Heading the roll-call for the 20th anniversary of Australia’s largest regional literary event, is lauded American satirist and political commentator P.J. O’Rourke, presented in collaboration with The Centre for Independent Studies as part of its own 40th anniversary celebrations

‘The 2016 Festival Program reflects passions, persuasions and diverse perspectives and is underpinned by a fundamental belief in the importance and power of literature in shaping our lives,’ says festival director Edwina Johnson.

Among the international guests sharing their stories are best-selling UK novelist Louise Doughty (Black Water, Apple Tree Yard); Irish writer Evelyn Conlon whose epic novel Not The Same Sky traces the forced migration of young orphaned Irish girls to Australia; Spanish ex-police officer Victor del Arbol whose novel The Day Before Almost Everything won this year’s Premio Nadal, Spain’s oldest and most prestigious literary award; and three powerful Indian writers – novelist and human rights activist Salma, memoirist Rosalyn D’Mello and poet Sharanya Manivannan – whose works are featured in Walking Towards Ourselves: Indian Women Tell Their Stories, an anthology of personal narratives exploring India’s gender revolution.

They will join an impressive contingent of US writers including Pulitzer Prize winner William Finnegan (Barbarian Days: A Surfing Life); Cheryl Strayed whose best-selling book Wild detailed her extraordinary solo hike along the Pacific Crest Trail of America; novelist and poet Jeffery Renard Allen whose contemporary American masterpiece Song of the Shank was inspired by the real life story and musical genius of ‘autistic savant’ slave Blind Tom; and young writer Angela Flournoy who has recently burst onto the global literary scene with her debut novel The Turner House.

Internationally renowned Australian writers Helen Garner, Anna Funder, Tom Keneally and Drusilla Modjeska will join Texas-based Australian Dominic Smith (The Last Painting of Sara de Vos), this year’s Stella Prize-winner Charlotte Wood (The Natural Way of Things) and performer Magda Szubanski who has elegantly transitioned from the screen to the page with her fascinating and award-winning memoir Reckoning.

Post-election politics and the important issues facing Australians will be hot topics of debate with Bob Brown, Tony Windsor, Tim Fischer and John Faulkner all taking part in sessions along with leading Australian commentators, journalists and thinkers Kerry O’Brien, Sarah Ferguson, Anne Summers, Julia Baird and Ross Coulthart.
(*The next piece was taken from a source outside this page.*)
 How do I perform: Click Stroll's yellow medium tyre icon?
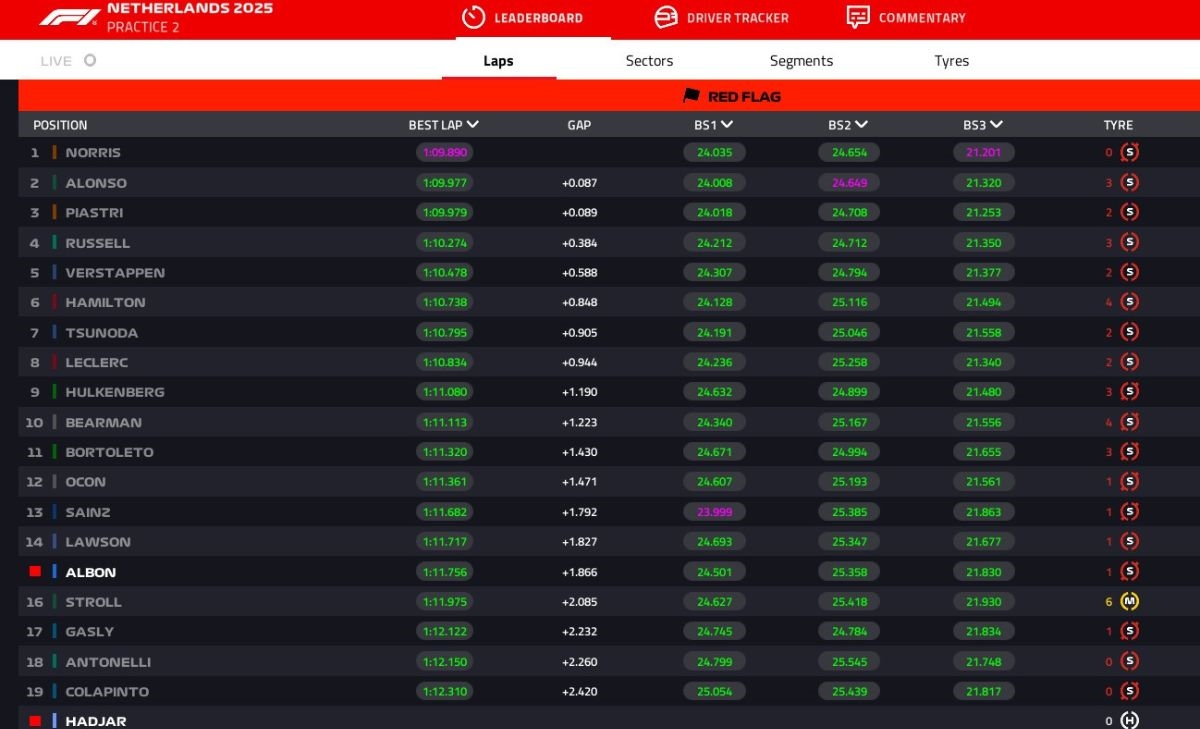[1130, 602]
Annabel Crabb and Leigh Sales will feature in a Literary Dinner, ‘When I Get a Minute…’ discussing everything that inspires them ­– outside the realm of politics.

Reconciliation and race will be centre-stage when fellow journalist Stan Grant delivers the annual Thea Astley Festival Address.
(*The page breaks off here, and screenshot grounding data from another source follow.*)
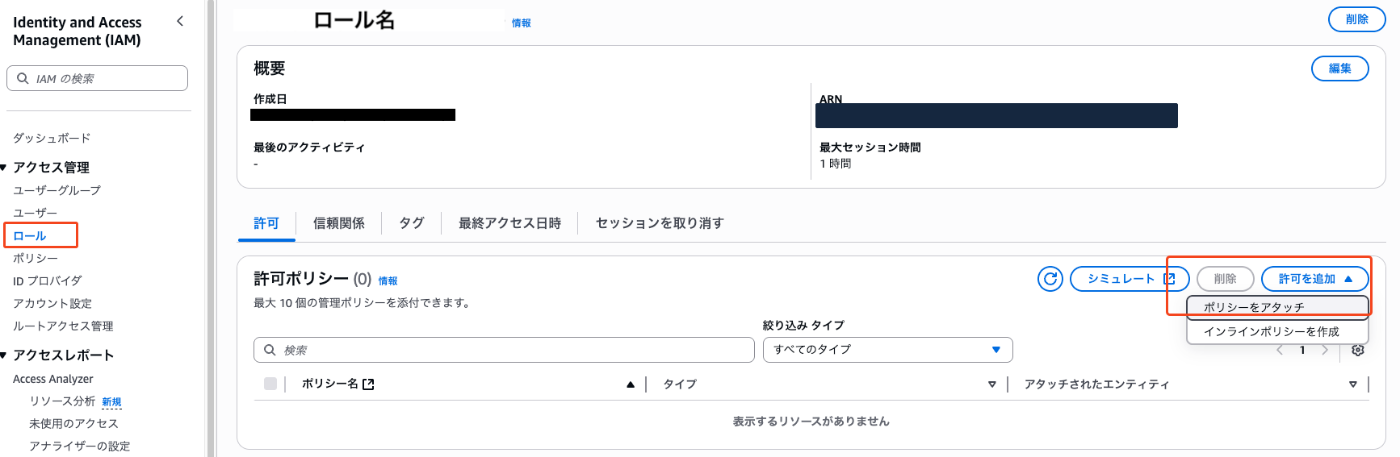The width and height of the screenshot is (1400, 457).
Task: Collapse the アクセス管理 sidebar section
Action: [x=5, y=167]
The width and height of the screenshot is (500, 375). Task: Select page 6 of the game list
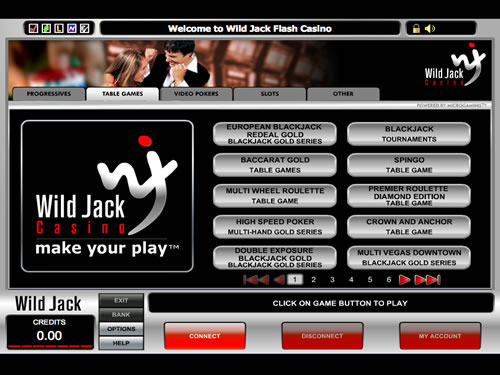tap(389, 280)
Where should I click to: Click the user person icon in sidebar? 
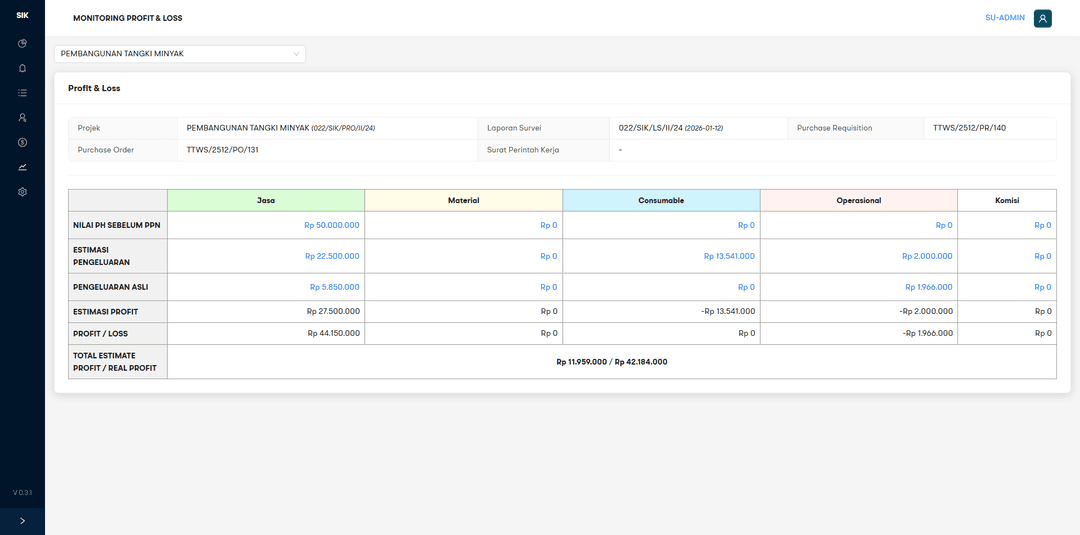pos(22,118)
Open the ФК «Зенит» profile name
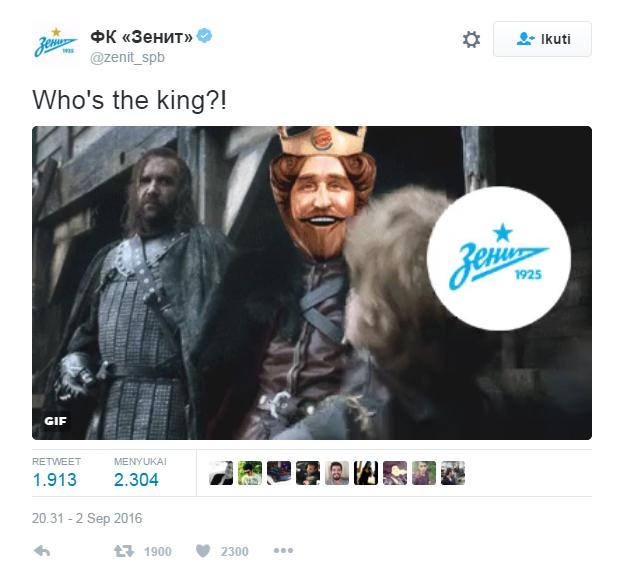 [x=142, y=37]

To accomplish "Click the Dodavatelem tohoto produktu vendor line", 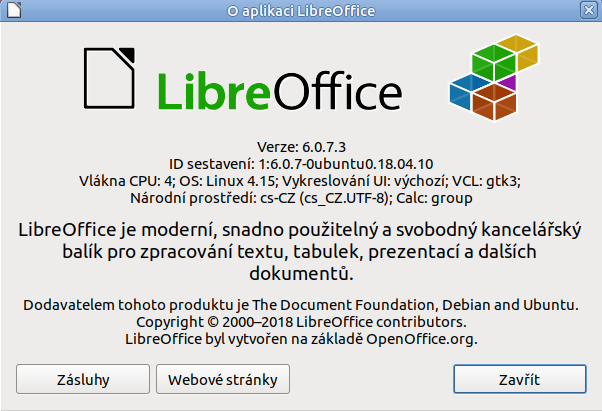I will pyautogui.click(x=300, y=303).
Photo-journalists Ben Bohane, Tim Page, Gary Ramage, Cameron Bloom and celebrated Indonesian photographer and writer Rio Helmi will reveal the worlds inside their lenses, while former addict Luke Williams (Ice Age) and Matt Noffs (Breaking the Ice) will share their first-hand insights into the nation’s ‘methamphetamine crisis’.

John Marsden, Lucy Clark, Gabbie Stroud and Catherine Keenan will debate the pressing issues in education and literacy.

Musician Paul Kelly will discuss and sing Shakespeare; beloved cartoonist Michael Leunig will share his musings; while Robert Dessaix will reveal how Enid Blyton changed his life.

Wendy Whiteley, Janet Hawley and Indira Naidoo will invite us into their gardens big and small; AGNSW Director Dr Michael Brand together with artist Nigel Milsom and his subject Charles Waterstreet will unpack the Archibald Prize and the tables will be turned on radio stars Richard Glover and Richard Fidler when they take their turns in the hot seat as interview subjects.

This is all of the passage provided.